The tax is currently set at 0.7% of the fair market wholesale value of the substance in question, with 47.1% of the proceeds placed in the State Toxics Control Account and the remaining 52.9% in the Local Toxics Control Account. Those accounts provide funding for contaminated site cleanup and a number of other state and local environmental programs, particularly those relating to waste and toxics controls. The projected tax revenues for fiscal year 2013 are estimated to be $144 million, with more than 80% of those revenues attributable to payments made by in-state petroleum refineries.
According to the pleadings, the plaintiff Automobile United Trades Organization (“AUTO”) had some concerns about the legality of the Hazardous Substance Tax as adopted in 1989, but did not raise an objection at that time because AUTO also believed it was “good to clean up toxins in the environment”. As a result, the pleadings reference an “uneasy peace” that continued in effect until the Washington State Legislature diverted $180 million of the 2009 tax proceeds to the state’s general fund to help balance the state budget, and bills were introduced in both the state house and senate in 2010 to increase the tax rate from 0.7% to 2% and divert very substantial percentages of the additional revenues to the general fund for at least several years thereafter.
In 2010 the AUTO and Tower Energy Group filed a declaratory judgment action with respect to the constitutionality of the Hazardous Substance Tax as applied to motor vehicle fuel, arguing that any proceeds from taxing motor vehicle fuel must be used for highway purposes under the 18th Amendment of the Washington State Constitution (see Article II, Section 40). A lower court dismissed this argument, concluding that the Amendment did not require such use. It also found that the claim was barred by the doctrine of laches.
The 18th Amendment was adopted in 1944 after the state legislature had used gas tax revenues to fund non-highway related projects.

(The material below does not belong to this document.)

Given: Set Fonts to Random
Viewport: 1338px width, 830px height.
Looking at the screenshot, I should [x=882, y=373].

It provides that motor vehicle license fees, as well as all excise taxes collected by the State of Washington on the sale, distribution, or use of motor vehicle fuel and all other state revenue intended to be used for highway purposes, must be placed in a special fund to be used exclusively for highway purposes. It also includes a proviso that exempts certain taxes then in existence (vehicle operator license fees, excise taxes imposed on motor vehicles or their use in lieu of a property tax on such vehicles, or fees for certificates of motor vehicle ownership) from its purview, and it states that “this section shall not be construed to include revenue from general or special taxes or excises not levied primarily for highway purposes”.

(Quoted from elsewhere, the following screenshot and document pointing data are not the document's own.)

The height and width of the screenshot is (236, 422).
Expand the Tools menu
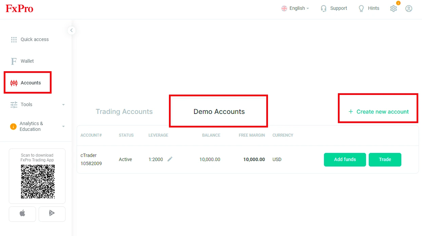click(27, 104)
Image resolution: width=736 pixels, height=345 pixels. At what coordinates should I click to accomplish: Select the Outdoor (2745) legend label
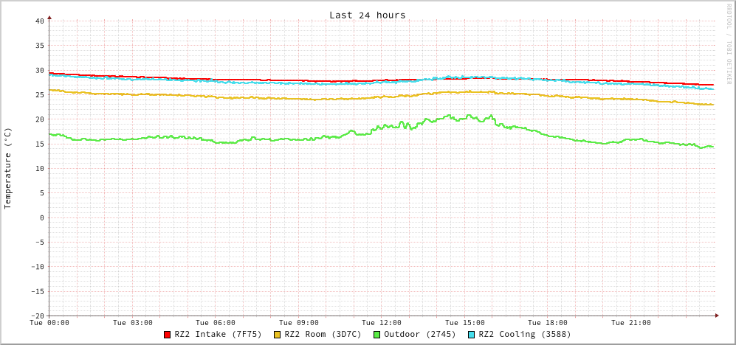[419, 334]
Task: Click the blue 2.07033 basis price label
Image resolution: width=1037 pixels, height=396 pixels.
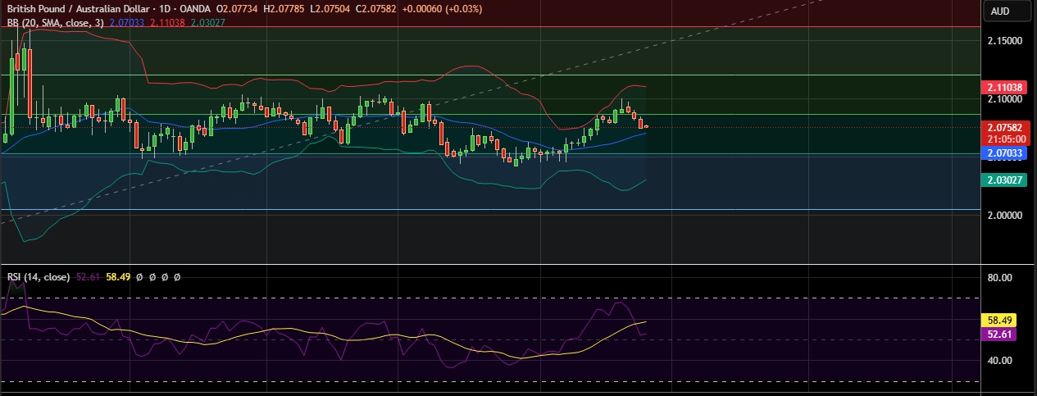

The Washington State Attorney General argues that the proviso language just quoted limits the scope of the 18th Amendment to the previously noted gas tax and any other motor vehicle fuel excise tax specifically levied for highway purposes. Thus, the 18th Amendment would not apply to the Hazardous Substance Tax. The plaintiffs disagree, noting the Amendment’s reference to “all excise taxes”, and that the State Attorney General’s interpretation would dismantle its anti-diversionary policy. As made clear during oral argument, the plaintiffs interpret the quoted language as a catch-all provision intended to cover any tax levies in existence at the time of the Amendment’s passage that were similar to the two then existing taxes (a motor vehicle excise tax and a business and occupation tax) exempted from its purview.
Given the questions raised during oral argument, it appears that the Washington Supreme Court’s decision will address the scope of the 18th Amendment and its relationship to the Model Toxics Control Act. Regardless of the outcome, the sequence of events does bring to mind that old adage about sleeping dogs.